Work to be completed »
The records below are to be retyped in full. Keep every word.
---+---
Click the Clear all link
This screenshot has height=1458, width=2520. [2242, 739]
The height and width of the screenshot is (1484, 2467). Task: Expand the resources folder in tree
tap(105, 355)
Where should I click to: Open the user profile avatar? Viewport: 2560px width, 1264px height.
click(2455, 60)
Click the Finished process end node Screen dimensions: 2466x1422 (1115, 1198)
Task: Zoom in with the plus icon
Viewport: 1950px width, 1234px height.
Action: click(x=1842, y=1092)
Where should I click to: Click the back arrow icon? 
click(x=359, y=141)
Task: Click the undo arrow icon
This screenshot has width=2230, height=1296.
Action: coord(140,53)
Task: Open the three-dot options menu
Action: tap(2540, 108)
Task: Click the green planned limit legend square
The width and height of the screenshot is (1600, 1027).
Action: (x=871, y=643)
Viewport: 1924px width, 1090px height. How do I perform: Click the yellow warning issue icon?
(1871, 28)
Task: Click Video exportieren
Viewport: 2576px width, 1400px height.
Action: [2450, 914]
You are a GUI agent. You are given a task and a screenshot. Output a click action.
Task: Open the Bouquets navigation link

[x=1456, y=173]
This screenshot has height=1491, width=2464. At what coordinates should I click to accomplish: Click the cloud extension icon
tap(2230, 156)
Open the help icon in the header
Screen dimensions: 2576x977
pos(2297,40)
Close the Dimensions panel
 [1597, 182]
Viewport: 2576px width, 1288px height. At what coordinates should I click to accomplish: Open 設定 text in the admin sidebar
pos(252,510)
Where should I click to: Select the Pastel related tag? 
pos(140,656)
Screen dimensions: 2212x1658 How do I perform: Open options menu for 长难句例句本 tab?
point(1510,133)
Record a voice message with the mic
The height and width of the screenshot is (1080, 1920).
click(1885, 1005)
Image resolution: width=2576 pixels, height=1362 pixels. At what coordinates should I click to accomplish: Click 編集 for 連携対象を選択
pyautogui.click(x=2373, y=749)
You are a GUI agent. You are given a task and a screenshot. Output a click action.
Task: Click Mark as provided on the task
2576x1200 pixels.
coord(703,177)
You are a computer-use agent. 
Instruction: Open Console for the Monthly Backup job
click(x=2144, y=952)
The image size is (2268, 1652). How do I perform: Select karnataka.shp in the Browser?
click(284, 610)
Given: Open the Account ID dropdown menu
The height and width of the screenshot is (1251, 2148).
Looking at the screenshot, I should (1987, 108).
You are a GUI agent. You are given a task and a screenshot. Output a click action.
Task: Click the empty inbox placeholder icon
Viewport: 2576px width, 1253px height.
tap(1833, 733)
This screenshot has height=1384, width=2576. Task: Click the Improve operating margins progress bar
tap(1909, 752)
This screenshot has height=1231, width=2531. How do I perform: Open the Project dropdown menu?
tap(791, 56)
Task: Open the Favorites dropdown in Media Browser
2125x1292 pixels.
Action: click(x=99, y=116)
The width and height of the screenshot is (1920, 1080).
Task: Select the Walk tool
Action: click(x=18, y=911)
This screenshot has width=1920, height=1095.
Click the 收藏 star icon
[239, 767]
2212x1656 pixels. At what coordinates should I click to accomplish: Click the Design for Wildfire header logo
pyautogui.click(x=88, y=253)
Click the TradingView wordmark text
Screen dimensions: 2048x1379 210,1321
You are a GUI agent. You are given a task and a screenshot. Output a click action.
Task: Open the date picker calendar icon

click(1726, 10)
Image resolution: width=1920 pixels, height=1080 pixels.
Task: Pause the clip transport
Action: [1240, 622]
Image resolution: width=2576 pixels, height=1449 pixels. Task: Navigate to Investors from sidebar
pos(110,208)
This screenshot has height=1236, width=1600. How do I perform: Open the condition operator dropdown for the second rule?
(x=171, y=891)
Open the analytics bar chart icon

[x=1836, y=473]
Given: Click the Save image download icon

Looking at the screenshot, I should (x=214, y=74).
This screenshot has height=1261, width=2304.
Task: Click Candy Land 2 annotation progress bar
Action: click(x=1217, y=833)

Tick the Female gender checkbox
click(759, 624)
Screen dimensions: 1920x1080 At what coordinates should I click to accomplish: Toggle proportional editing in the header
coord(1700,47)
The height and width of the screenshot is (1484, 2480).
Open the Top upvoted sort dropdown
---+---
Exercise output »
Click the Clear all link
This screenshot has height=1458, width=2520. [2242, 739]
The height and width of the screenshot is (1484, 2467). Task: Expand the resources folder in tree
tap(105, 355)
Where should I click to: Open the user profile avatar? Viewport: 2560px width, 1264px height.
click(2455, 60)
Click the Finished process end node Screen dimensions: 2466x1422 (1115, 1198)
Task: Zoom in with the plus icon
Viewport: 1950px width, 1234px height.
Action: click(x=1842, y=1092)
Where should I click to: Click the back arrow icon? 
click(x=359, y=141)
Task: Click the undo arrow icon
This screenshot has width=2230, height=1296.
Action: coord(140,53)
Task: Open the three-dot options menu
Action: tap(2540, 108)
Task: Click the green planned limit legend square
The width and height of the screenshot is (1600, 1027).
Action: (x=871, y=643)
Viewport: 1924px width, 1090px height. How do I perform: Click the yellow warning issue icon?
(1871, 28)
Task: Click Video exportieren
Viewport: 2576px width, 1400px height.
Action: [2450, 914]
You are a GUI agent. You are given a task and a screenshot. Output a click action.
Task: Open the Bouquets navigation link

[x=1456, y=173]
This screenshot has height=1491, width=2464. At what coordinates should I click to accomplish: Click the cloud extension icon
tap(2230, 156)
Open the help icon in the header
Screen dimensions: 2576x977
pos(2297,40)
Close the Dimensions panel
 [1597, 182]
Viewport: 2576px width, 1288px height. At what coordinates should I click to accomplish: Open 設定 text in the admin sidebar
pos(252,510)
Where should I click to: Select the Pastel related tag? 
pos(140,656)
Screen dimensions: 2212x1658 How do I perform: Open options menu for 长难句例句本 tab?
point(1510,133)
Record a voice message with the mic
The height and width of the screenshot is (1080, 1920).
click(1885, 1005)
Image resolution: width=2576 pixels, height=1362 pixels. At what coordinates should I click to accomplish: Click 編集 for 連携対象を選択
pyautogui.click(x=2373, y=749)
You are a GUI agent. You are given a task and a screenshot. Output a click action.
Task: Click Mark as provided on the task
2576x1200 pixels.
coord(703,177)
You are a computer-use agent. 
Instruction: Open Console for the Monthly Backup job
click(x=2144, y=952)
The image size is (2268, 1652). How do I perform: Select karnataka.shp in the Browser?
click(284, 610)
Given: Open the Account ID dropdown menu
The height and width of the screenshot is (1251, 2148).
Looking at the screenshot, I should (1987, 108).
You are a GUI agent. You are given a task and a screenshot. Output a click action.
Task: Click the empty inbox placeholder icon
Viewport: 2576px width, 1253px height.
tap(1833, 733)
This screenshot has height=1384, width=2576. Task: Click the Improve operating margins progress bar
tap(1909, 752)
This screenshot has height=1231, width=2531. How do I perform: Open the Project dropdown menu?
tap(791, 56)
Task: Open the Favorites dropdown in Media Browser
2125x1292 pixels.
Action: click(x=99, y=116)
The width and height of the screenshot is (1920, 1080).
Task: Select the Walk tool
Action: click(x=18, y=911)
This screenshot has width=1920, height=1095.
Click the 收藏 star icon
[239, 767]
2212x1656 pixels. At what coordinates should I click to accomplish: Click the Design for Wildfire header logo
pyautogui.click(x=88, y=253)
Click the TradingView wordmark text
Screen dimensions: 2048x1379 210,1321
You are a GUI agent. You are given a task and a screenshot. Output a click action.
Task: Open the date picker calendar icon

click(1726, 10)
Image resolution: width=1920 pixels, height=1080 pixels.
Task: Pause the clip transport
Action: [1240, 622]
Image resolution: width=2576 pixels, height=1449 pixels. Task: Navigate to Investors from sidebar
pos(110,208)
This screenshot has height=1236, width=1600. How do I perform: Open the condition operator dropdown for the second rule?
(x=171, y=891)
Open the analytics bar chart icon

[x=1836, y=473]
Given: Click the Save image download icon

Looking at the screenshot, I should (x=214, y=74).
This screenshot has height=1261, width=2304.
Task: Click Candy Land 2 annotation progress bar
Action: click(x=1217, y=833)

Tick the Female gender checkbox
click(759, 624)
Screen dimensions: 1920x1080 At what coordinates should I click to accomplish: Toggle proportional editing in the header
coord(1700,47)
The height and width of the screenshot is (1484, 2480).
Open the Top upvoted sort dropdown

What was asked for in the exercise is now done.